* Start INFORMATION GIVEN *

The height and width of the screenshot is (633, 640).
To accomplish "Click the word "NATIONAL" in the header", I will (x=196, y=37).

* End INFORMATION GIVEN *
* Start INFORMATION GIVEN *

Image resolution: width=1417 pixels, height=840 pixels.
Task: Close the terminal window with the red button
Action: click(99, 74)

* End INFORMATION GIVEN *

Rewrite the lines starting with the line with "The height and" and going on through the line with "will (x=196, y=37).", swapping "header" for "banner" and changing nothing else.

**ANSWER TO THIS TASK**
The height and width of the screenshot is (633, 640).
To accomplish "Click the word "NATIONAL" in the banner", I will (x=196, y=37).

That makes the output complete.